Dataset entries
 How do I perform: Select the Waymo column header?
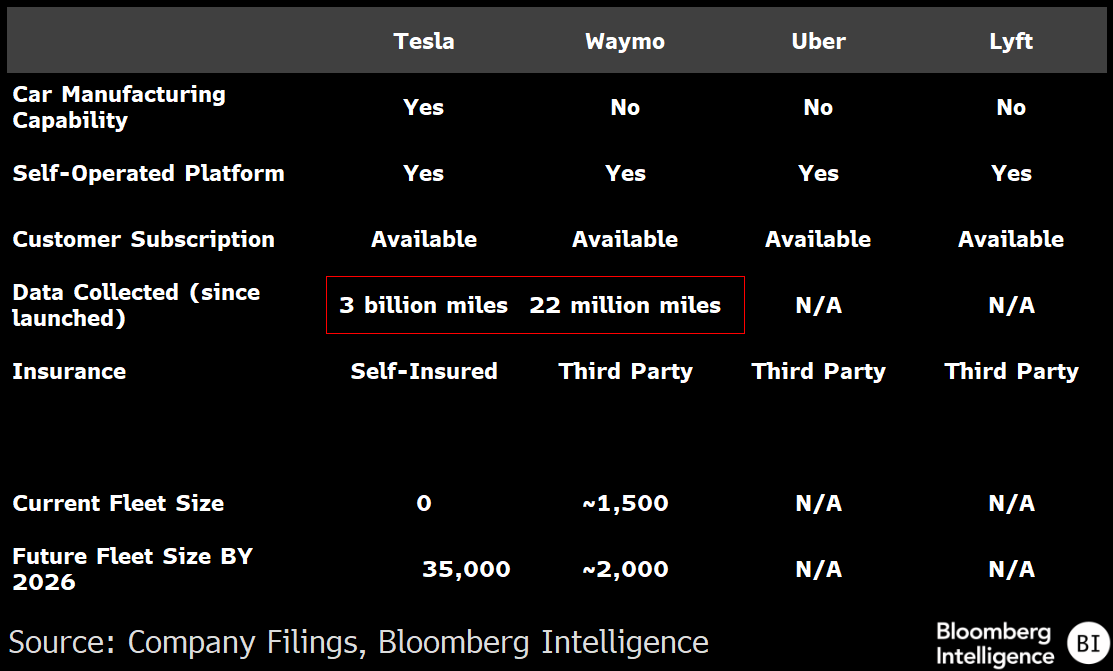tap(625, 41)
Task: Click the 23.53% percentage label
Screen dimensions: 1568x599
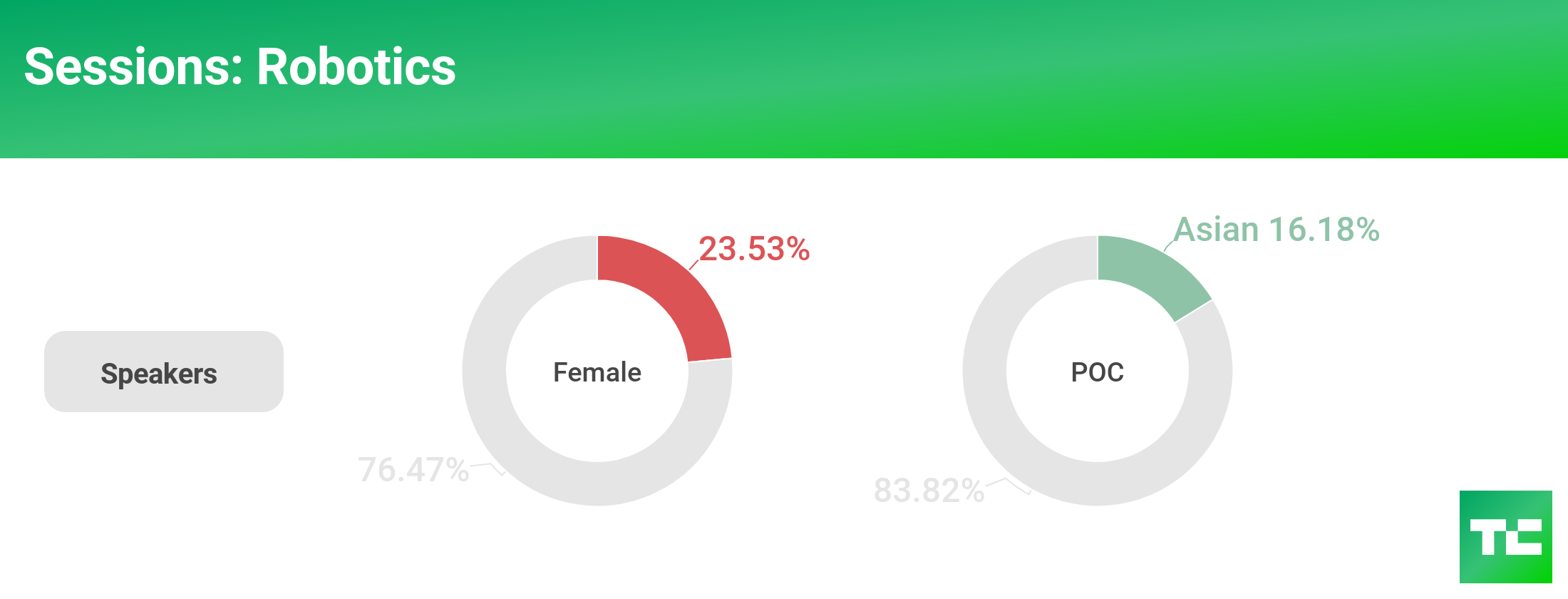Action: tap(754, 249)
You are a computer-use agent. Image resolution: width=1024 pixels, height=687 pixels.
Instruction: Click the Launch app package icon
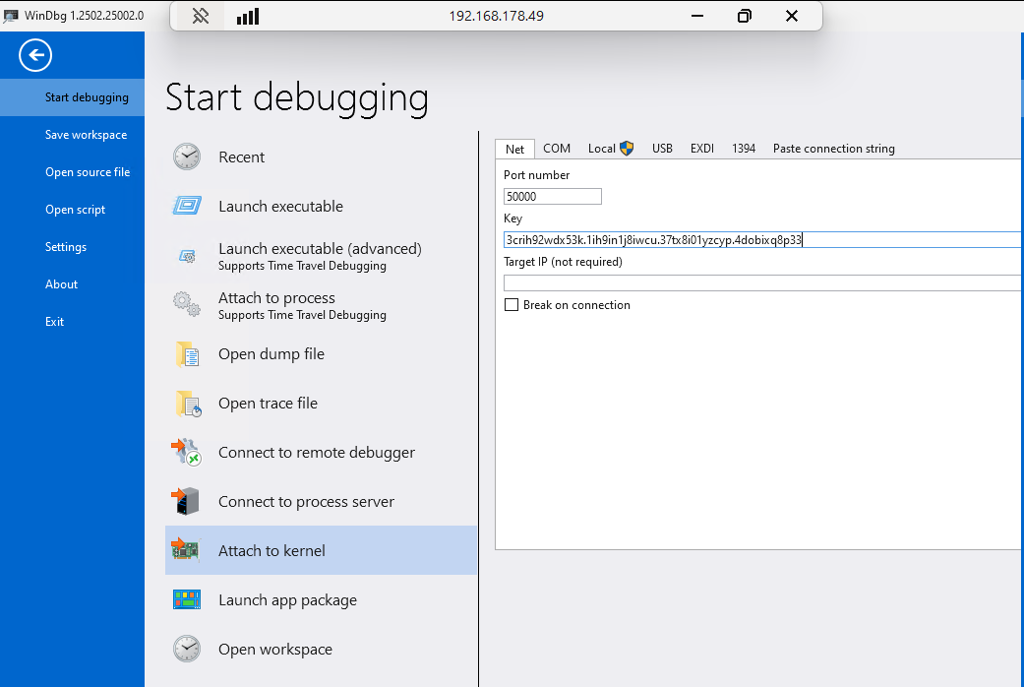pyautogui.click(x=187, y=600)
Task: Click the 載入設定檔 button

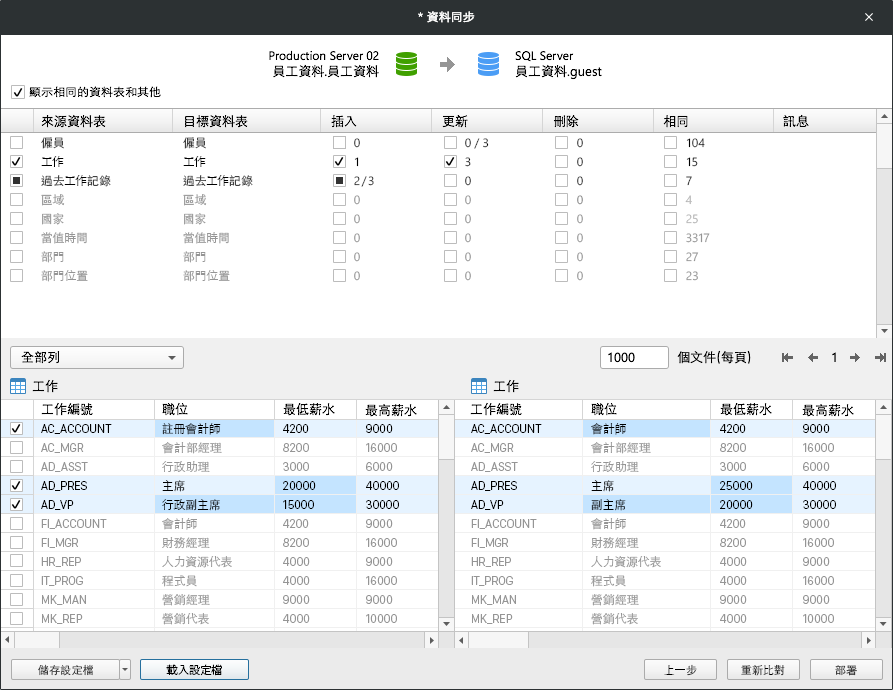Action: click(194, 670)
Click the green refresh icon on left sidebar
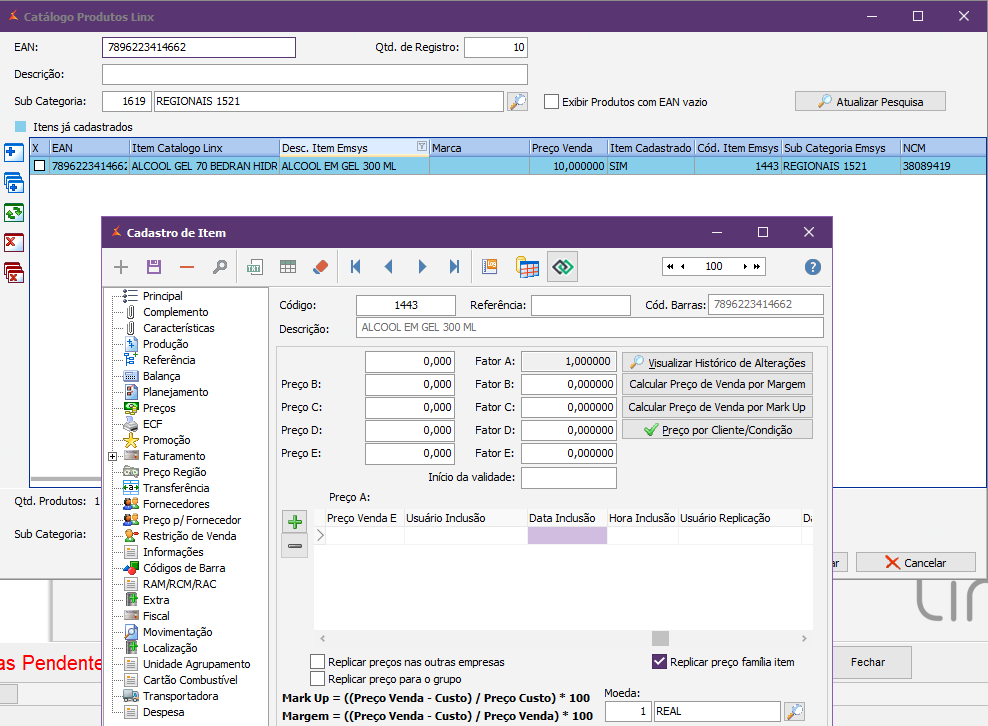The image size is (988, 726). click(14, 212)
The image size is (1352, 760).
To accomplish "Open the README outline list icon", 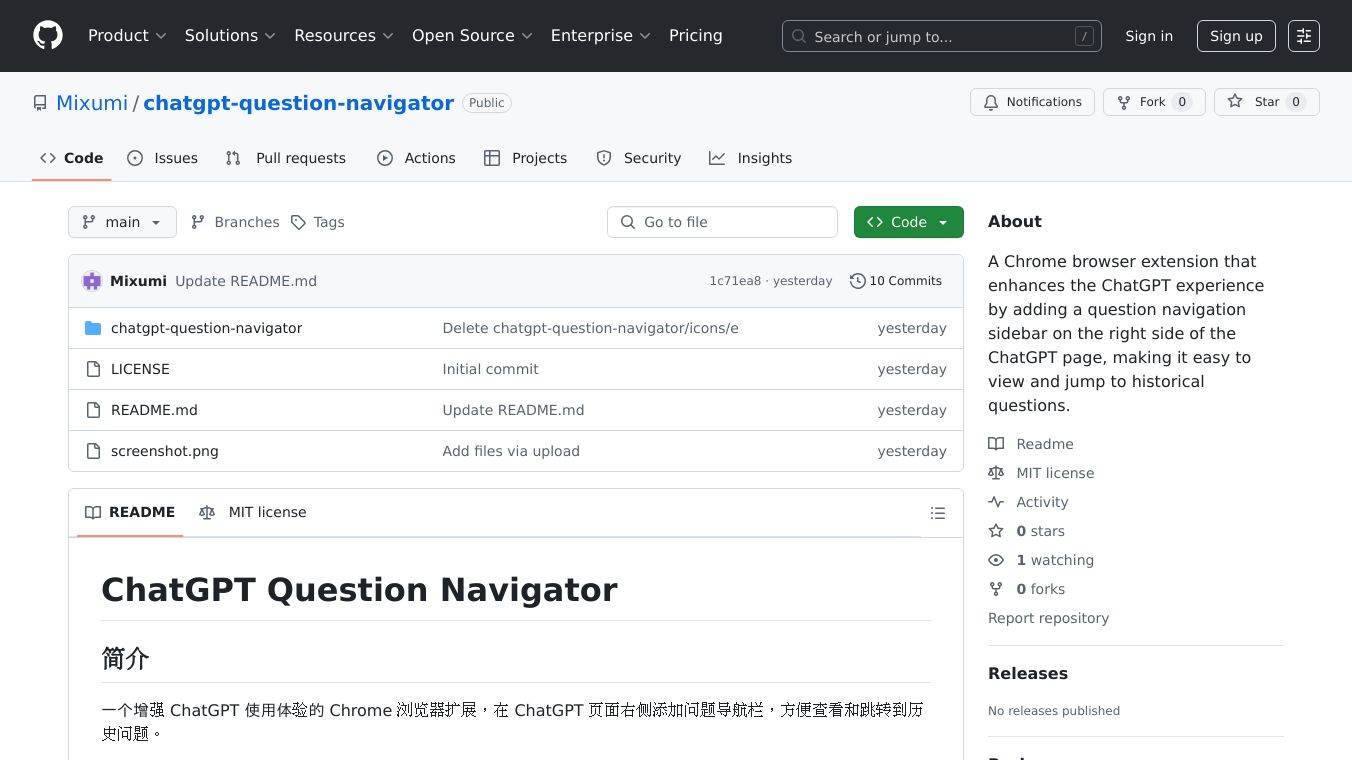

§ What you have to do
Please retype exactly the lines from the line containing "Task: Click the 載入設定檔 button" through the final line of the records above, inclusive, leaving out any pictures.

§ Task result
Task: Click the 載入設定檔 button

Action: click(194, 670)
Click the green refresh icon on left sidebar
The image size is (988, 726). click(14, 212)
The image size is (1352, 760).
To accomplish "Open the README outline list icon", 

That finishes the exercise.